Connie you are so right. Makes me want to shag. That's a dance for you young'uns. LOL Beach Music in the Carolina's.


----------



## maggie fraser (May 30, 2008)

Jerry, does shag mean the same over there as it does here ?


----------



## Jerry Lyda (Apr 4, 2006)

Depends on HOW you use it. ( I knew someone would ask that. LOL)


----------



## Connie Sutherland (Mar 27, 2006)

Jerry Lyda said:


> Depends on HOW you use it. ( I knew someone would ask that. LOL)


Yes, it totally does depend on how you use it. :lol:

http://www.youtube.com/watch?v=0usNTJmwK-M

I would be lying on the floor in a pile of twisted limbs by about the .18 mark.
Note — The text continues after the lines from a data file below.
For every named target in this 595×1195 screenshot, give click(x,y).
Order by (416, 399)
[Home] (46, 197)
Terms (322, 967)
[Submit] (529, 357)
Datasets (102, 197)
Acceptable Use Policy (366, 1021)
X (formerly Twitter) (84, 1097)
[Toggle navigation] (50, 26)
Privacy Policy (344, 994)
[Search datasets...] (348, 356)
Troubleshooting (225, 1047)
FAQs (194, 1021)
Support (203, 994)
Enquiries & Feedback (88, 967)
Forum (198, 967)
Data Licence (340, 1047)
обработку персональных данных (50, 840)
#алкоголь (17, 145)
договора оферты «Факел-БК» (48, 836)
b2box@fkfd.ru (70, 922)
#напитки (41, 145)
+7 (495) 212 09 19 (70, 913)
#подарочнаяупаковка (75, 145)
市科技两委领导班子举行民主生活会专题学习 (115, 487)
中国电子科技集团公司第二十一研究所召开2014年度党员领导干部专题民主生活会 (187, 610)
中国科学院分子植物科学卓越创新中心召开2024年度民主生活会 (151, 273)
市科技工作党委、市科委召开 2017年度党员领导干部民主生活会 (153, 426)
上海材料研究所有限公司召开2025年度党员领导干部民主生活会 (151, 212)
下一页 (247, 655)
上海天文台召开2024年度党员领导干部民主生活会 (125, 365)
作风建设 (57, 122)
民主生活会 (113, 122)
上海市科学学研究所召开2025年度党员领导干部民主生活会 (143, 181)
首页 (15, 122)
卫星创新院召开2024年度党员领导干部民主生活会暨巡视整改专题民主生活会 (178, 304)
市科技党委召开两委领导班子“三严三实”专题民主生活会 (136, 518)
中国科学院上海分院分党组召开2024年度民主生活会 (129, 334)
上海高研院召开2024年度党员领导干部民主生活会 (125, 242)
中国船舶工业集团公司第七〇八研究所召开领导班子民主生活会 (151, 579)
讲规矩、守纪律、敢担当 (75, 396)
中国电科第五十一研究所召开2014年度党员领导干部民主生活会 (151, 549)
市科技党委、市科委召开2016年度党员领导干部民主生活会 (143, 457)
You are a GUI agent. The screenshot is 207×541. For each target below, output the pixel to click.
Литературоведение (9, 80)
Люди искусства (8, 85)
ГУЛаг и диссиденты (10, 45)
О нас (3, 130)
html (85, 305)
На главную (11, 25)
You never move the same foot two consecutive times. It does take some grace and coordination (mere words to one such as I).


----------



## Connie Sutherland (Mar 27, 2006)

maggie fraser said:


> Cool vid, thanks for sharing Jerry. ...
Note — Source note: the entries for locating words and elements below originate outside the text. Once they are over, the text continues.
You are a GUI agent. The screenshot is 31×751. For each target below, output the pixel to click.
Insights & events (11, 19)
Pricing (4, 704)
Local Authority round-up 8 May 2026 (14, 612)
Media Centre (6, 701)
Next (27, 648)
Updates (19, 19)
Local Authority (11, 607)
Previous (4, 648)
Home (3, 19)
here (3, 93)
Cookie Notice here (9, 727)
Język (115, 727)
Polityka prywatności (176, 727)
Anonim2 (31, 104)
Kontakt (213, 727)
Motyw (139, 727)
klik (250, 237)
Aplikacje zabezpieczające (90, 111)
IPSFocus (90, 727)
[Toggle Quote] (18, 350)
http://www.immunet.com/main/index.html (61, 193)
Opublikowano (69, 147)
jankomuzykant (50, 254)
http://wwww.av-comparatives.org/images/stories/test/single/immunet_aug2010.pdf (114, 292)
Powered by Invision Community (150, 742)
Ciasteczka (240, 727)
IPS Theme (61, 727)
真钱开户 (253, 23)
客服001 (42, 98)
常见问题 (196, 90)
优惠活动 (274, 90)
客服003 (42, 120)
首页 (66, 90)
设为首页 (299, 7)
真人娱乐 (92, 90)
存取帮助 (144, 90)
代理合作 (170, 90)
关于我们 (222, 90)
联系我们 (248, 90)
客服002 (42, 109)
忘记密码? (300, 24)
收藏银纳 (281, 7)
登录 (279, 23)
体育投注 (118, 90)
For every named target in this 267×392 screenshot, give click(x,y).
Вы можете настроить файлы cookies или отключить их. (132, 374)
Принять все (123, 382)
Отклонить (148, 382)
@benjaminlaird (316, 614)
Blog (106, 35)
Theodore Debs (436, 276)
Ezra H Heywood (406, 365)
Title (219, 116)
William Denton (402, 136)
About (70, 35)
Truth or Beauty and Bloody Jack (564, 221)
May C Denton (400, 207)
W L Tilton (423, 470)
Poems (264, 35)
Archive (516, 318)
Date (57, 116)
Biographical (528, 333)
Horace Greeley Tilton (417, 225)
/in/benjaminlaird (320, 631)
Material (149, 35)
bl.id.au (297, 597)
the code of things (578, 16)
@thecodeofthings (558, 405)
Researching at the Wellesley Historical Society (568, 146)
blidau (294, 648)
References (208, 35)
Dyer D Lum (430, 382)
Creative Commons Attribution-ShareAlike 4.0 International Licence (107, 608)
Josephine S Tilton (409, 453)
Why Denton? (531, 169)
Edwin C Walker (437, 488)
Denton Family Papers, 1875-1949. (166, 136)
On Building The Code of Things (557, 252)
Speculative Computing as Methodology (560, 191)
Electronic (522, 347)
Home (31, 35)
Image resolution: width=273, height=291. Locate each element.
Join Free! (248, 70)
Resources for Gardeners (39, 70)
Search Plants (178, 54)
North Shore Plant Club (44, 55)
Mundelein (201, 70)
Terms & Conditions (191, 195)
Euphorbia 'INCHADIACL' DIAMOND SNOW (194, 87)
Me too. Sorry I got so O.T.!


----------



## Jerry Lyda (Apr 4, 2006)

I know this post started with the video but for the record , that big decoy I have is an excellent shag dancer. You should see him and my daughter,wow they can get it done. Of course you know where they get it from. LOL


----------



## james mackey (Mar 28, 2009)

Where is Chief?


----------



## John L'Orange (Aug 29, 2011)

Jerry Lyda said:


> I know this post started with the video but for the record , that big decoy I have is an excellent shag dancer. You should see him and my daughter,wow they can get it done. Of course you know where they get it from. LOL


Is that like the mattress mambo??


----------



## Jerry Lyda (Apr 4, 2006)

James, Chief is doing GREAT. He will be in our next video for sure. Meisha will too. For those that don't know James' dog Diesel is Chief's sire. He and Meisah produced very well.


----------



## Jerry Lyda (Apr 4, 2006)

I'm sorry but I have to thank Kent Owens for putting this video together for us. Thanks Kent. He'll be working on another real soon.


----------